En contraste con Mefiboset, Barzilai (2 Sam. 19:31-40) es probado por la oferta de bendiciones temporales. Era muy rico pero muy diferente del joven a quien “Jesús amaba”, y había puesto su fortuna a disposición del rey durante su estancia en Manaáimo (2 Sam. 19:32). Su gran edad no le había impedido entregarse a sí mismo, cuerpo y bienes, al servicio de David. David le ofrece una recompensa proporcional a su devoción: “Pasa conmigo, y yo te mantendré conmigo en Jerusalén” (2 Sam. 19:33). Pero Barzillai no había trabajado por una recompensa, y juzgándose indigno de ello, se niega. “¿Cuántos son los días de los años de mi vida, que debo subir con el rey a Jerusalén?
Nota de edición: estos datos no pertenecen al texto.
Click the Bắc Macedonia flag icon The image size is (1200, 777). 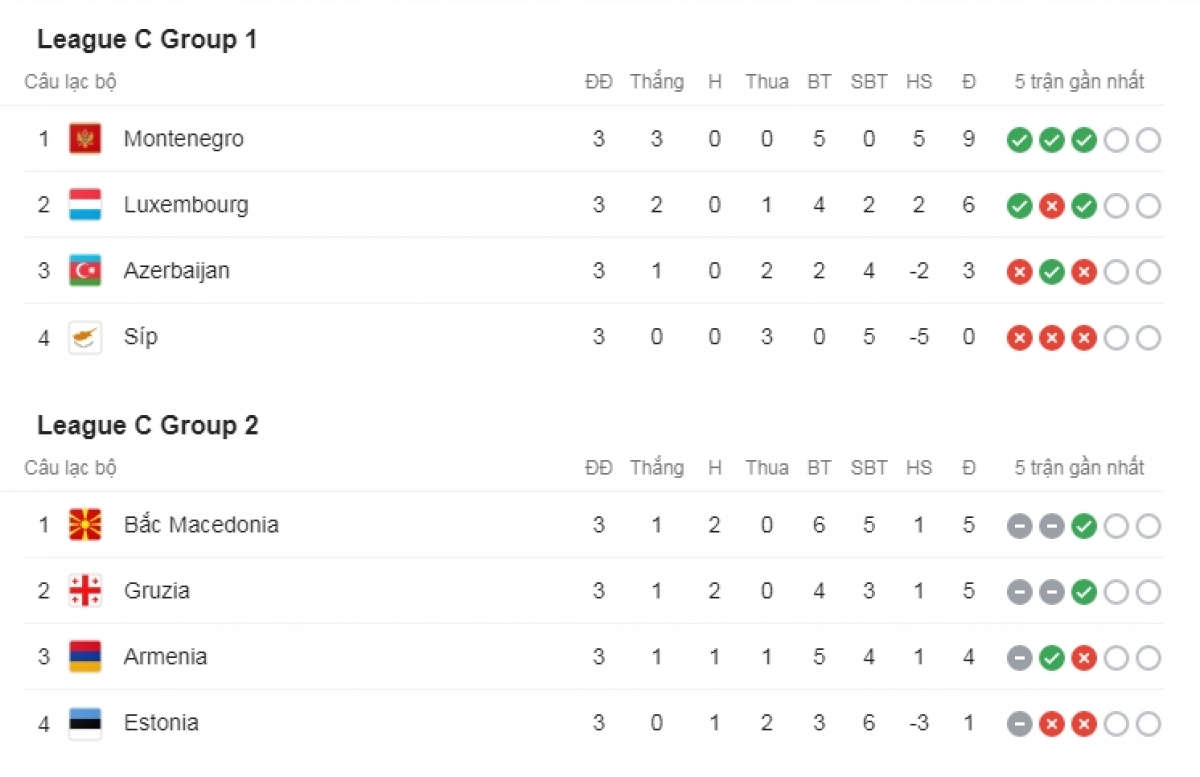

Hoy tengo ochenta años: ¿puedo discernir entre el bien y el mal? ¿Puede tu siervo probar lo que como y lo que bebo?... ¿Por qué tu siervo ha de ser una carga para mi Señor el Rey?” (2 Sam. 19:34-35). Que su hijo Chimham se beneficie del fruto de su trabajo: lejos de oponerse a esto, Barzillai se regocija en ello (2 Sam. 19:37-38). Más tarde, como Mefi-boset en la mesa de David, los hijos de Barzilai comen en la mesa de Salomón (1 Reyes 2:7).
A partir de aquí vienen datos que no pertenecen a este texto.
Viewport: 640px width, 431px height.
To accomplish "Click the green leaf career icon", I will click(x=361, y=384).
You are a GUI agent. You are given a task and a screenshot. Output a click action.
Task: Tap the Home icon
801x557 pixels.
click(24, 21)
Tres cosas bastan a este hombre de Dios más allá de la felicidad de ver una vez más los derechos del rey reconocidos más allá del Jordán y verlo establecido en su reino nuevamente. La primera es la hermosa promesa de 2 Sam. 19:38: “Chimham irá conmigo, y le haré lo que te parezca bueno; y todo lo que me requieras, eso haré por ti”. La segunda es que al dejarlo David le da una muestra de su amor: “El rey besó a Barzillai”. A través de este beso, él, como Enoc, recibe el testimonio de haber complacido a Dios en la persona de Su ungido. La tercera es que el rey “lo bendijo” (2 Sam. 19:39). Jesús también al dejar a sus amados discípulos levantó sus manos para bendecirlos y hoy mantiene la misma actitud con respecto a nosotros. Sus manos, aunque invisibles, permanecen levantadas sobre nosotros, dejando en nuestros corazones la certeza de la plena eficacia de Su obra. Barzillai regresa a su lugar con el calor del amor, el gozo de las bendiciones, y con la promesa de David: “Todo lo que exijas de mí, eso haré por ti”, y esa otra promesa gloriosa de que su hijo, sí, incluso sus hijos deberían pasar por alto con el rey, ¡nunca dejarlo, y sentarse para siempre a la mesa del rey de gloria!